B3 Non-refereed article in a conference publication

Overview of DrugProt BioCreative VII track: quality evaluation and large scale text mining of drug-gene/protein relations

Authors: Miranda Antonio, Mehryary Farrokh, Luoma Jouni, Pyysalo Sampo, Valencia Alfonso, Krallinger Martin

Editors: N/A

Conference name: BioCreative

Publication year: 2021

Book title : Proceedings of the BioCreative VII Challenge Evaluation Workshop

eISBN: 978-0-578-32368-8

Web address : https://biocreative.bioinformatics.udel.edu/resources/publications/bc-vii-workshop-proceedings/

Abstract

Considering recent progress in NLP, deep learning techniques and biomedical language models there is a pressing need to generate annotated resources and comparable evaluation scenarios that enable the development of advanced biomedical relation extraction systems that extract interactions between drugs/chemical entities and genes, proteins or miRNAs.
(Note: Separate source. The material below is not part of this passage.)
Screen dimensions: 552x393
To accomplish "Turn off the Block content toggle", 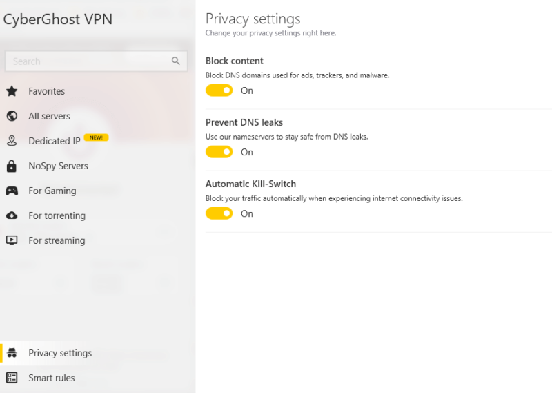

Building on the results and experience of the CHEMDNER, CHEMDNER patents and ChemProt tracks, we have posed the DrugProt track at BioCreative VII. The DrugProt track focused on the evaluation of automatic systems able to extract 13 different types of drug-genes/protein relations of importance to understand gene regulatory and pharmacological mechanisms. The DrugProt track addressed regulatory associations (direct/indirect, activator/inhibitor relations), certain types of binding associations (antagonist and agonist relations) as well as metabolic associations (substrate or product relations). To promote development of novel tools and offer a comparative evaluation scenario we have released 61,775 manually annotated gene mentions, 65,561 chemical and drug mentions and a total of 24,526 relationships manually labeled by domain experts. A total of 30 teams submitted results for the DrugProt main track, while 9 teams submitted results for the large-scale text mining subtrack that required processing of over 2,3 million records. Teams obtained very competitive results, with predictions reaching fmeasures of over 0.92 for some relation types (antagonist) and fmeasures across all relation types close to 0.8.